I wasn’t initially going to write about this, because my goal is to cover positive news about ethical fashion, not negative. But this event is a game-changer — which I realized fully only after listening to a Terry Gross interview on NPR with Elizabeth Cline, author of Overdressed: The Shockingly High Cost of Cheap Fashion.

“I’m 100 percent convinced this is the turning point,” she said. “I feel like it’s too bad of a tragedy for the brands to bounce back this time.”

She pointed out that the media coverage has been linking the connection between the demand we create for cheap fashion and the tragedy that happened as a result of unsafe factory conditions. This connection wasn’t being made a year ago, she said, and the turning point will happen because brands can sense that.

If you’re at all interested in ethical fashion, definitely listen to this interview: Elizabeth describes how our relationship to our clothes has changed over the past few decades and how our consumption has changed as a result, and she describes her experience reporting undercover for her book in Bangladesh specifically. (She wasn’t surprised to hear this latest news.)

Her message for people who are wary of spending more on ethically produced garments: “Sometimes it’s about how you shop, not where you shop.” Don’t think of your clothes as disposable, think of them as pieces you’ll wear for years.

Some effects of the factory collapse: Retailers including H&M and Zara have signed onto a plan that finances fire safety and building improvements in factories they use in Bangladesh (NYTimes). As many as 300 factories in Bangladesh have closed due to demands for safety from workers (BBC). The Bangladeshi government is now allowing trade unions to form (BBC). The minimum wage in Bangladesh is increasing, though it’s still one of the lowest in the world (BBC).

Read more real-talk coverage on Bangladesh from Ecouterre.
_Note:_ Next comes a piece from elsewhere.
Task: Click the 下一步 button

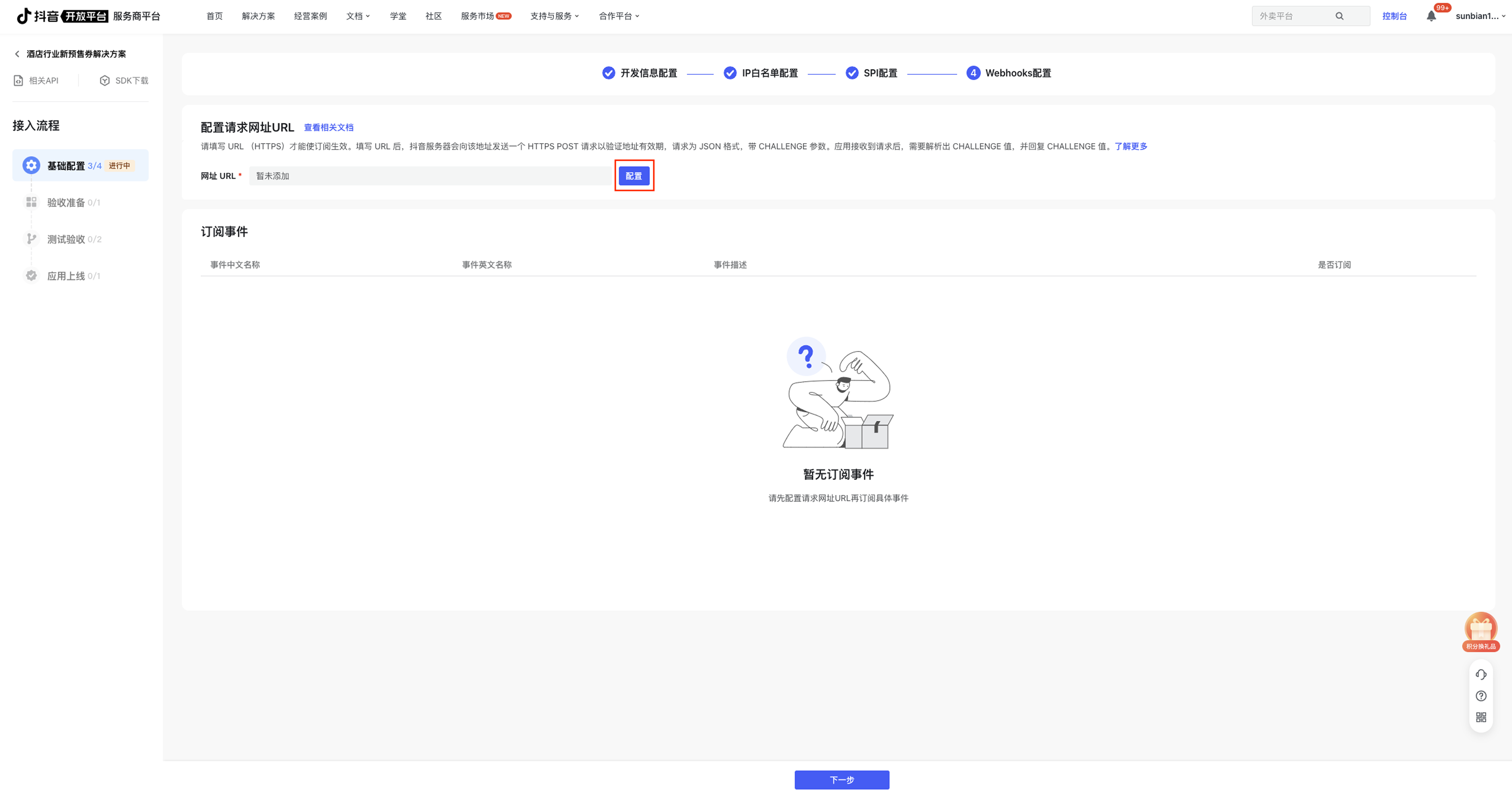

  • Thank you for posting about this. Such a trajedy, but hopefully it is the turning point that we all need about the actual cost of cheap fashion. Going to listen to that interview, now!

  • I am the same, I try and stick to blogging about the positive aspects of ethical fashion as I think it better to try and inspire rather than scare people but this was definitely some thing that cannot be ignored and needs to be discussed.

  • I agree, thanks for posting! Its good to see who made moves and who is still not prioritizing this. Off to the interview now…

  • Thanks for posting an article about the incredible conditions in Bangladesh and this human tragedy. Pardon my skepticism as to what will really happen as a result of this calamity. Exporting jobs overseas began many years ago and now goes on unabated with companies searching for that profit. I hope and pray positive changes occurs now, not next year or the year or years after that. The problem I fear is many companies will simply move to another country willing to risk its populations need and demand for jobs over the need for safe working conditions.

  • The problem with “how” though is that some people don’t even have the choice to choose “how” they shop. Ethical discourse on shopping needs to recognize the privilege and social mobility/positions that are inherently a part of the arguments one makes.